## WHAT YOU HAVE TO DO
For each line below that includes the word "agent", make a copy.

## DATA SECTION
****************************************

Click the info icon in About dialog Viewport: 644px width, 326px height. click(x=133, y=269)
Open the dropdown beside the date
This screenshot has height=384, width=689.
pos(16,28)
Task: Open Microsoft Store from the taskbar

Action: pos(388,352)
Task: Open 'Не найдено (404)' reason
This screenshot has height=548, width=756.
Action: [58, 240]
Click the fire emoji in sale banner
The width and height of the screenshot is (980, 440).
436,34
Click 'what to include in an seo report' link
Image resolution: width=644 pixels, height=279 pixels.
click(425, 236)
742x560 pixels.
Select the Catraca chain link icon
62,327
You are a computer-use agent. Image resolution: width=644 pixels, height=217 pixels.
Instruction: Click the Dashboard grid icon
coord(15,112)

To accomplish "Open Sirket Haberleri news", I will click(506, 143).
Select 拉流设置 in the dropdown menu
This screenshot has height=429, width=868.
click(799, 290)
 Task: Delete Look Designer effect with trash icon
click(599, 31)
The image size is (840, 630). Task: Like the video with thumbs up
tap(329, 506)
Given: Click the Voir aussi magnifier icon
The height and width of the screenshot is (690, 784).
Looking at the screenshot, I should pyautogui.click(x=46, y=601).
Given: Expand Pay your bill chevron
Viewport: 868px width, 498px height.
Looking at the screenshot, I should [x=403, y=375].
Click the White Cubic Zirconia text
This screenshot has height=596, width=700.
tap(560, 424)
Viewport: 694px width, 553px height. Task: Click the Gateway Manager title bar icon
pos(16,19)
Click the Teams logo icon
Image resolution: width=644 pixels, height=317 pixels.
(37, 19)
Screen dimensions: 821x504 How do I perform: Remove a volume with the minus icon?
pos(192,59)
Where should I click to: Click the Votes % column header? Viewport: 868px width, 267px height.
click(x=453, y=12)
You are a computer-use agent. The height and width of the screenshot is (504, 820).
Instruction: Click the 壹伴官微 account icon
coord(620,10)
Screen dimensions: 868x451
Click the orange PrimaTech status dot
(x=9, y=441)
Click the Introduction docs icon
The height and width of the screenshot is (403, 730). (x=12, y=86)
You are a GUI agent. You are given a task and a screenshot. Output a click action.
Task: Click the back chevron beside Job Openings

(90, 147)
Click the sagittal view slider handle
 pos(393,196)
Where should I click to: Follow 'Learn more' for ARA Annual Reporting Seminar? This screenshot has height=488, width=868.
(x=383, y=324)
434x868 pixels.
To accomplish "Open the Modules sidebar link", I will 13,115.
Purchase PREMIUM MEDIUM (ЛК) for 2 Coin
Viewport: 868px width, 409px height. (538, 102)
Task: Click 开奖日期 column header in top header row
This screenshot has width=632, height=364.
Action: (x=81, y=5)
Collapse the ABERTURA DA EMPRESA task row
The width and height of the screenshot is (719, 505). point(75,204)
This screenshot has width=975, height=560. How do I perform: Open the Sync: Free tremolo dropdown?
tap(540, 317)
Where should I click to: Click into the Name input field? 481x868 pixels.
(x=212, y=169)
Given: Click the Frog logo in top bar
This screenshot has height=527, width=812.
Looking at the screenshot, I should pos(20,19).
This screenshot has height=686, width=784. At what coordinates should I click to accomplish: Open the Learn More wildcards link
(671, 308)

****************************************

## YOUR SOLUTION
You are a computer-use agent. Image resolution: width=644 pixels, height=217 pixels.
You are a computer-use agent. The height and width of the screenshot is (504, 820).
You are a GUI agent. You are given a task and a screenshot. Output a click action.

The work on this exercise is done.